Novartis ships limited Animal Health products

Animal Health products that were already manufactured prior to a December Novartis facility shutdown will be distributed to veterinarians throughout the United States and Canada, Novartis recently announced.

The company is not yet back to full production, but announced Feb. 2, 2012 that it would resume shipments of previously-manufactured veterinary products ready for distribution from its Lincoln, Neb. facility.

Novartis said in a news release that the decision to resume distribution of the already-manufactured products was reached following consultation with the U.S. Food and Drug Administration (FDA).

Rick Lloyd, General Manager of Novartis Animal Health in North America, said that the products stored in company warehouses when product sales stopped in December due to the facility shutdown have resumed shipping to veterinarians in the United States and Canada.

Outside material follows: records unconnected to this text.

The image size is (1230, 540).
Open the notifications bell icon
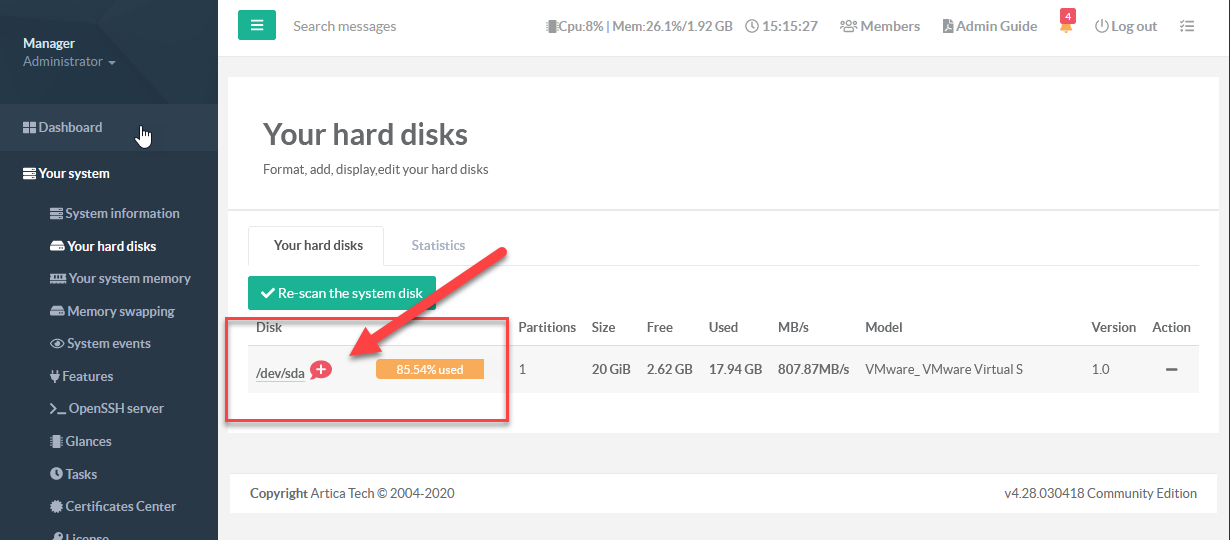[x=1066, y=26]
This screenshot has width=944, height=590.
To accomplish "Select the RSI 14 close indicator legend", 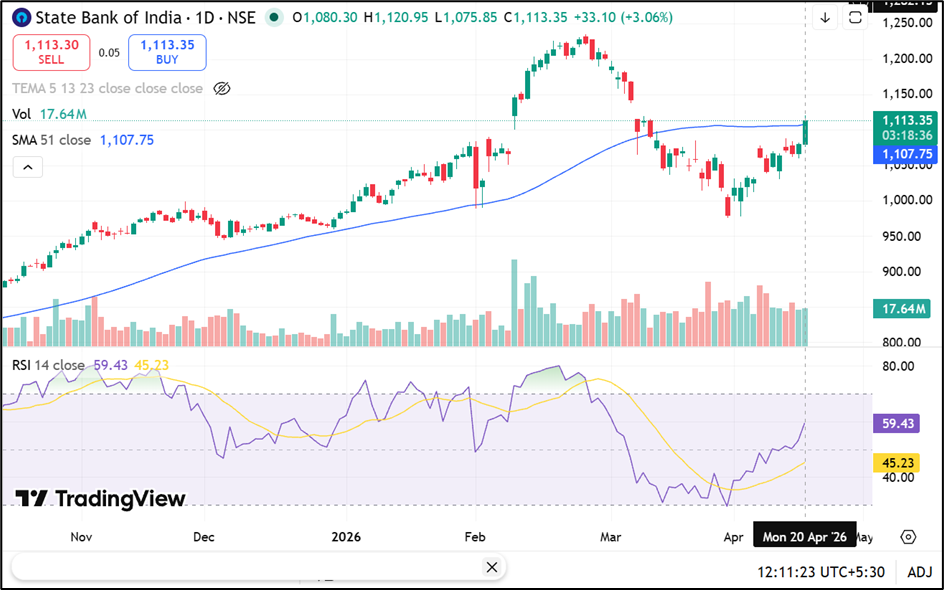I will pyautogui.click(x=48, y=365).
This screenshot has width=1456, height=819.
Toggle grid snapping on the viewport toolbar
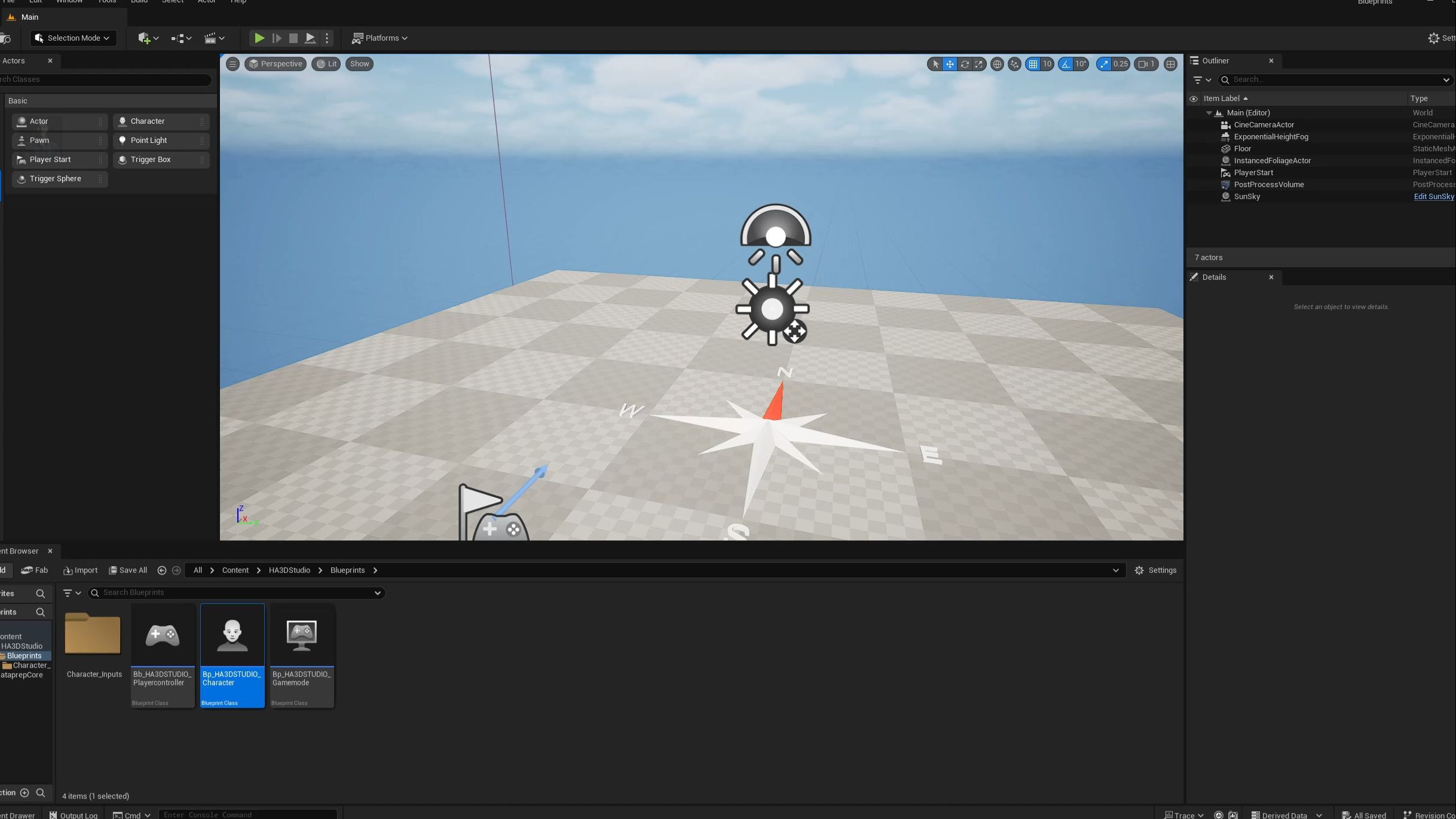pyautogui.click(x=1033, y=64)
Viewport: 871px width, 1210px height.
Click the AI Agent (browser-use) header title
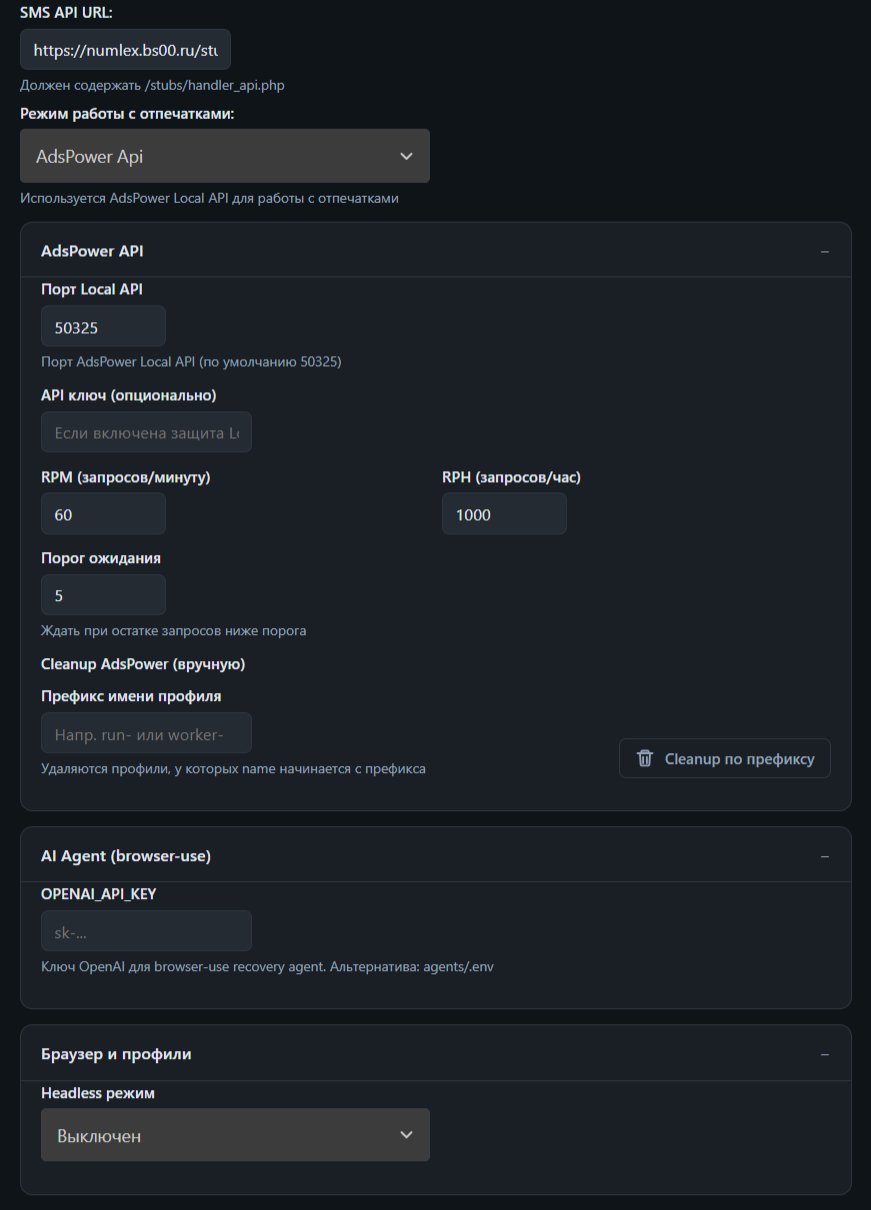tap(126, 856)
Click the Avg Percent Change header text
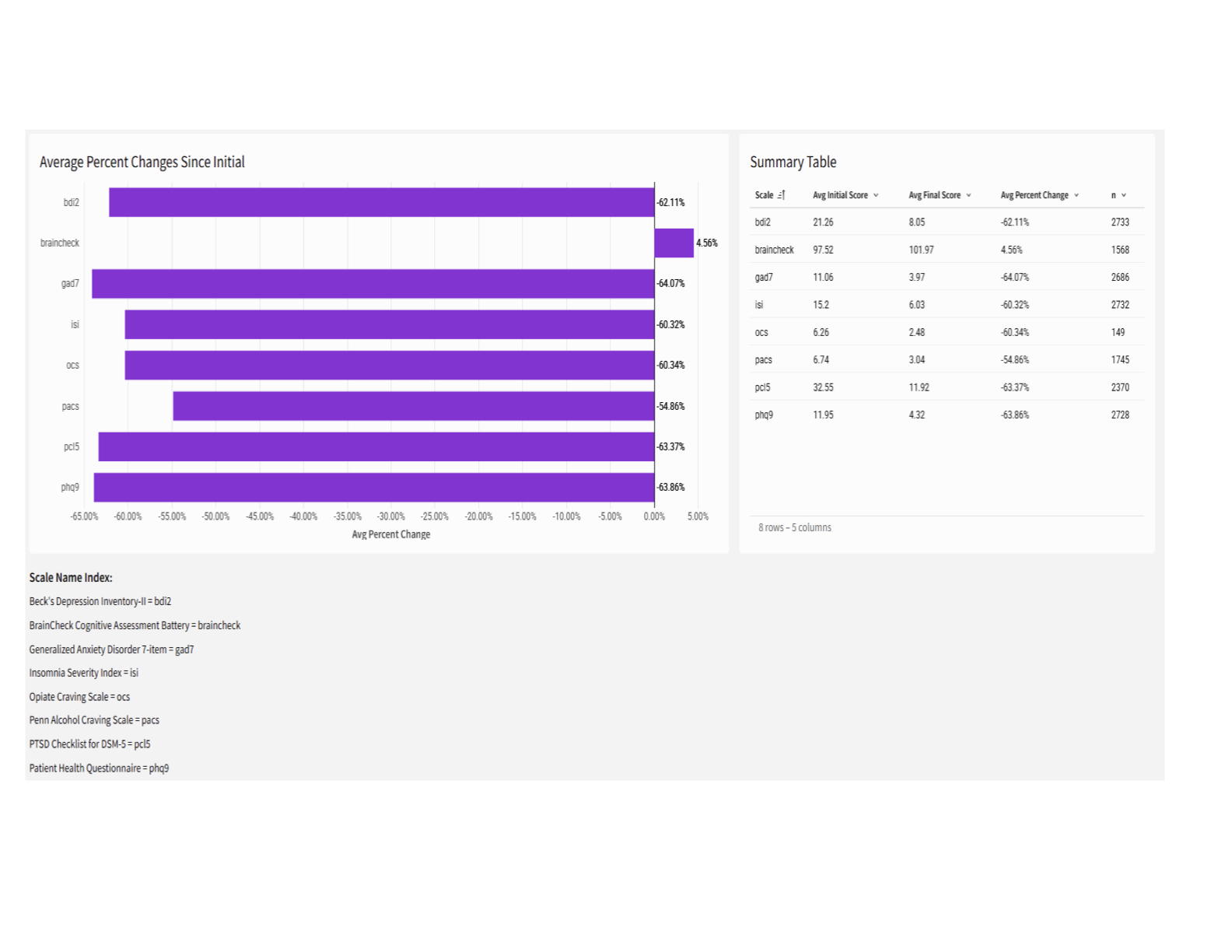Image resolution: width=1232 pixels, height=952 pixels. [x=1034, y=195]
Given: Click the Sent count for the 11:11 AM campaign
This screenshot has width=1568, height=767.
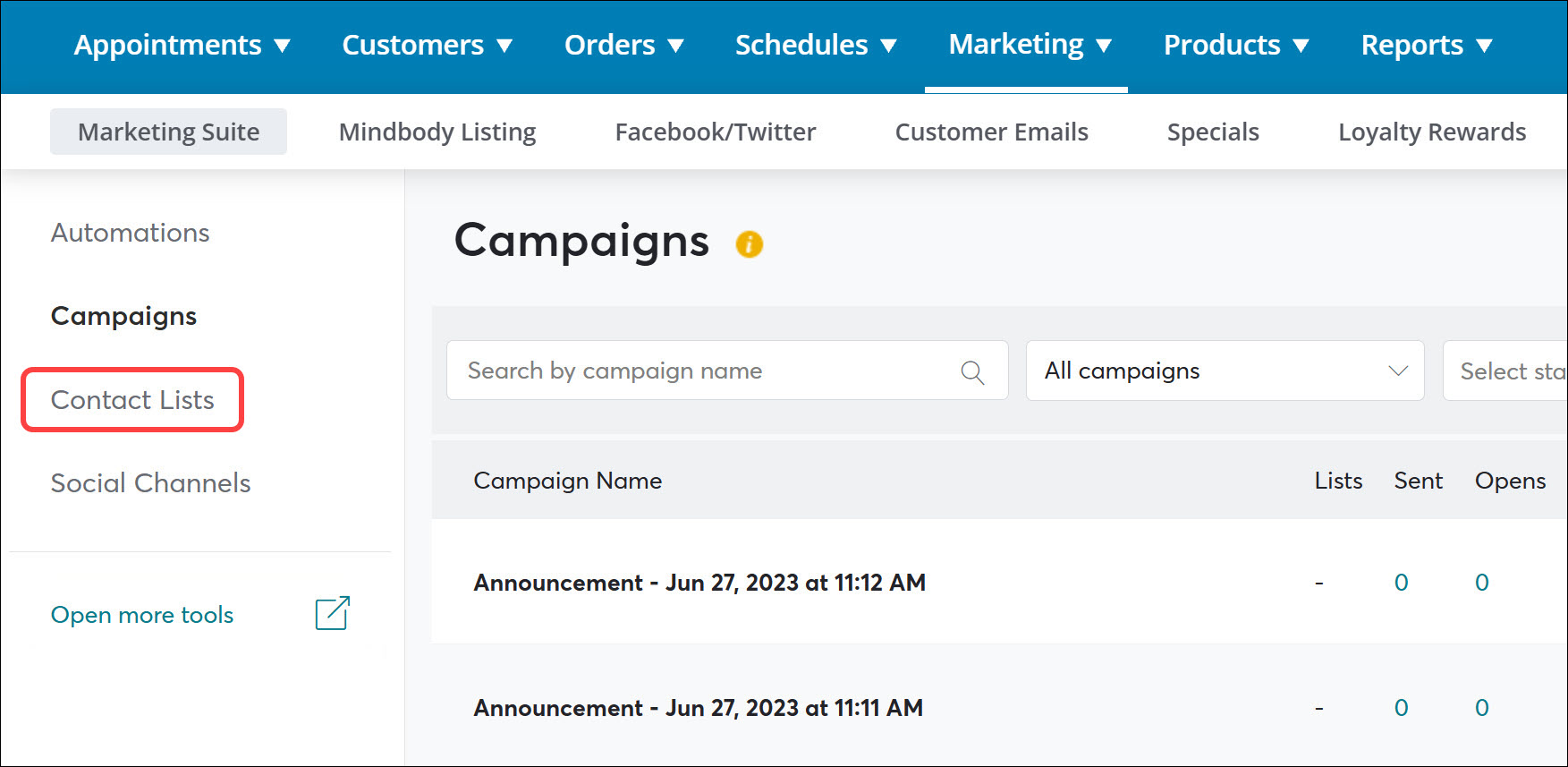Looking at the screenshot, I should [1401, 707].
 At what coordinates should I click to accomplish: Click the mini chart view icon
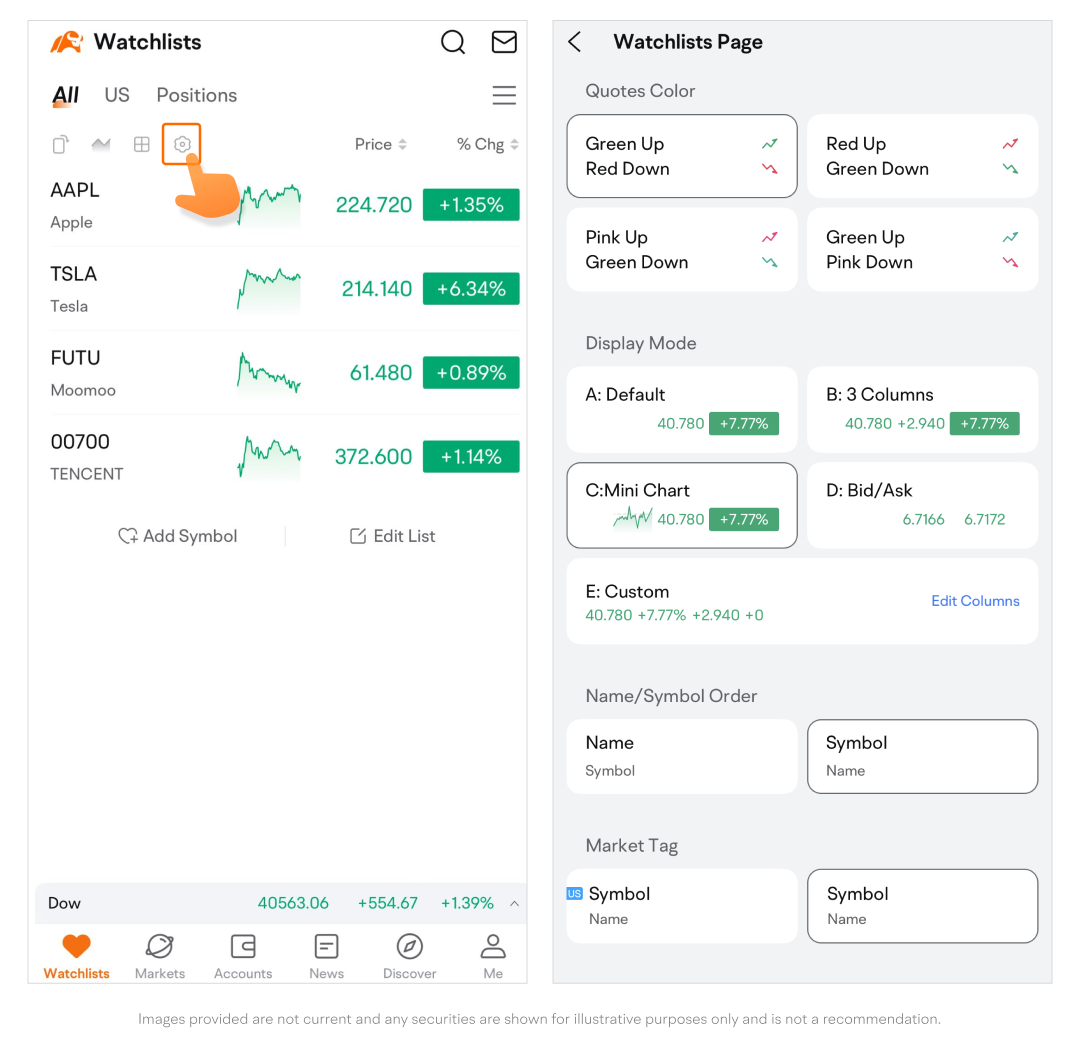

"The well-being of pets is our top priority, so Novartis Animal Health took the time required in the past weeks to coordinate fully with the FDA and agree on the best course of action," Lloyd said in a news release. "We thoroughly assessed all Animal Health products made at the plant. We are pleased to resume distribution of veterinary products that were ready for shipping at the time shipments were suspended."

Novartis voluntarily stopped production and distribution of all products manufactured at its Lincoln facility in late December. The shutdown affected key products such as heartworm medications Interceptor and Sentinel, as well as Clomicalm, Deramaxx, Program and Milbemite as well as other human over-the-counter (OTC) medications.

The Novartis Consumer Health division announced Jan. 8, 2012 that is was voluntarily recalling all lots of select bottles of Excedrin and NoDoz products as well as select lots of Bufferin and Gas-X Prevention. Citing consumer complaints of chipped and broken pills and inconsistent bottle packaging, Novartis said the OTC products may contain stray tablets, capsules or caplets from other Novartis drugs also packaged at the same facility.

Novartis is also warning customers that broken or incorrect tablets may be found in bottles of the Animal Health product Clomicalm as a result of packaging issues at the facility. Veterinarians are encouraged to inspect bottles of Clomicalm for stray or broken tablets prior to dispensing the medication.

Novartis says it plans to keep consumers up to date as to when full production schedules will resume again.

"We would like to tell veterinarians and pet owners throughout the United States and Canada just how much we regret the temporary supply disruption and the challenges it may have created," Lloyd said. "Novartis Animal Health is committed to the highest standards of quality and care for pets. We want to ensure that we get back to normal production schedules as soon as possible."